For those of us who know him, this is on par with his usual witty and droll FB fare. If we’re fellow writers, we also glance at his post and immediately get it in a serious sense. The smallest change to a writing room, area, or environment has everything to do with the craft of writing, and it can make a powerful difference. A change as small as placing your coffee mug on the right side instead of the left can impact your writing. A change of scenery, however small, can engender creative energy and inspiration.
I have a home-base office for writing where I work most of the time, but sometimes I take my laptop to the living room. Sometimes out to the patio. Sometimes to use our bed as a lounge chair during the day (though rarely).
Some writers need a constantly changing environment. Some need the background bustle of a coffee shop. Even then, there are changes… even if you sit at the same table at the same coffee shop at the same time every day, the environment is different each time because the people around you are different. There’re always the variables of how many people are around, where they’re sitting, how loudly they’re talking, the sounds of traffic on the street, etc.
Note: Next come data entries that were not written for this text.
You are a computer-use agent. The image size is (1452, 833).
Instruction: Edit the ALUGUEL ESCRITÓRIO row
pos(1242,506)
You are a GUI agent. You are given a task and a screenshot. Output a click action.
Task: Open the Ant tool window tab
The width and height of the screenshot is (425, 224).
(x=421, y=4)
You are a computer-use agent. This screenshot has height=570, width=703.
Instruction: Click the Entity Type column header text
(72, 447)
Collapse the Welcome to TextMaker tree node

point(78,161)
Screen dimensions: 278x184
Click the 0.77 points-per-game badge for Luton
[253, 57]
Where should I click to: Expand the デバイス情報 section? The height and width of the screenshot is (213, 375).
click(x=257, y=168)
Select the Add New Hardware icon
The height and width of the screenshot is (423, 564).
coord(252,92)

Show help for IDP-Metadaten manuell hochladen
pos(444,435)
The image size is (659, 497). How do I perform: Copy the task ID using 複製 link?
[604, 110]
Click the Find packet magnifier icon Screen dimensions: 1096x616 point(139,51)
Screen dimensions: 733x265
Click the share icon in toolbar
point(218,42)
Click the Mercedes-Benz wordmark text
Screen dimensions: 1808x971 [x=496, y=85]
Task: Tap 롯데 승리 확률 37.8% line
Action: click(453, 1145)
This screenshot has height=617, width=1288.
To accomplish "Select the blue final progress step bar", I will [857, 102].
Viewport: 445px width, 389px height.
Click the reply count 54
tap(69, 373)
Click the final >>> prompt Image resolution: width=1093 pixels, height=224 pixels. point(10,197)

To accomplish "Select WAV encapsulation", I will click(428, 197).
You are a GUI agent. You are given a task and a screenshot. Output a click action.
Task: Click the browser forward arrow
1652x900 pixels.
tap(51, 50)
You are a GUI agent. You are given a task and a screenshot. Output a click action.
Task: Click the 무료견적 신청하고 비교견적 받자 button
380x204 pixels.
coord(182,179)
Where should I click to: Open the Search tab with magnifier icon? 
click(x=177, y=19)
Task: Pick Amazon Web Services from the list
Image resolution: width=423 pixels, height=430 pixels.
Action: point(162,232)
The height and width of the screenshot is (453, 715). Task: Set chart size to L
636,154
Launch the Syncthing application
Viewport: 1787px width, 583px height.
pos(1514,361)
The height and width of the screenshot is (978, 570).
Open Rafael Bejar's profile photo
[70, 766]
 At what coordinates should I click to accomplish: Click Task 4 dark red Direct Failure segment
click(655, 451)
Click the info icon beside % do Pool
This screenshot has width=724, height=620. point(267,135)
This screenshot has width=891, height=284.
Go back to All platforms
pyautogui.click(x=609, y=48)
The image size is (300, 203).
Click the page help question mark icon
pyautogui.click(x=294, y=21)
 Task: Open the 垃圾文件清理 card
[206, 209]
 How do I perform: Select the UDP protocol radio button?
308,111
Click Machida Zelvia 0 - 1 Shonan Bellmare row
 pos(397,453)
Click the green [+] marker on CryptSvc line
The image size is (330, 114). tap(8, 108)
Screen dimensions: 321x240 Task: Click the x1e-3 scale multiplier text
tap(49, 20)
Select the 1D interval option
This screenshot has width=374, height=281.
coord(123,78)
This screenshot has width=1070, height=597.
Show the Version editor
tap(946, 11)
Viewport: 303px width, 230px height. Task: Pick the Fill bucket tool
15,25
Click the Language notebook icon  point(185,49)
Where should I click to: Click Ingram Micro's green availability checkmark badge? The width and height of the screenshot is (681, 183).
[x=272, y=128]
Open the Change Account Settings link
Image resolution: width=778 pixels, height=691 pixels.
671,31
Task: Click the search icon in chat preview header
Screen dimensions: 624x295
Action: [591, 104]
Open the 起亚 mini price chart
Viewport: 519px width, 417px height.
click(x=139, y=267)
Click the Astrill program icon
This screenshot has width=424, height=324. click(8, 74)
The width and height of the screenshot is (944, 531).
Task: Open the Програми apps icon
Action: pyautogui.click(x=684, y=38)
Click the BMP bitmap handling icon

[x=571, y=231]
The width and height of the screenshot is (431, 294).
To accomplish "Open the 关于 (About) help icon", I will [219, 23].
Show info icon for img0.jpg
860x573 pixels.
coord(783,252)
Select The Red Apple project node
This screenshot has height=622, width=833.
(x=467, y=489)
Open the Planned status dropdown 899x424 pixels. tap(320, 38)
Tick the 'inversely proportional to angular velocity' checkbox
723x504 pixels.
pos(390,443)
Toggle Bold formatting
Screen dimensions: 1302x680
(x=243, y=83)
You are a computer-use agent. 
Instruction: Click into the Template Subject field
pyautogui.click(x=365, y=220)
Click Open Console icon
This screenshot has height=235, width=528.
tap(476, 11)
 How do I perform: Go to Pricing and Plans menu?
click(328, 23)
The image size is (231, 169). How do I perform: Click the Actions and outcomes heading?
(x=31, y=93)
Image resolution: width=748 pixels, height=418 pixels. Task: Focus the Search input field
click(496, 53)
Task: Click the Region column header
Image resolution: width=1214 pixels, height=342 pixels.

When I read my friend’s post, I was inspired to share the latest change to my own writing environment, since I’ve shared my space as it’s changed at least twice in the last 11 months. This time, I removed the tablecloth from my writing table.
I don’t have a “before” pic, but imagine the same table draped in beige-gold fabric. The clutter effect changes dramatically.
In the last year, I’ve moved my writing set-up from one room to another (three room changes), and in my current writing space, the tablecloth on the table had changed three times. Now there’s no cloth, and it’s the best yet. I no longer have to straighten the cloth from where it’d bunched up beneath my keyboard, or readjust the laptop along with it. Tablecloths on glass tables slide. An elbow on the tablecloth will move it. The straightening-out is constant and distracting. The cloth becomes as much a focus as the writing.
Finally, you realize that you can just remove it.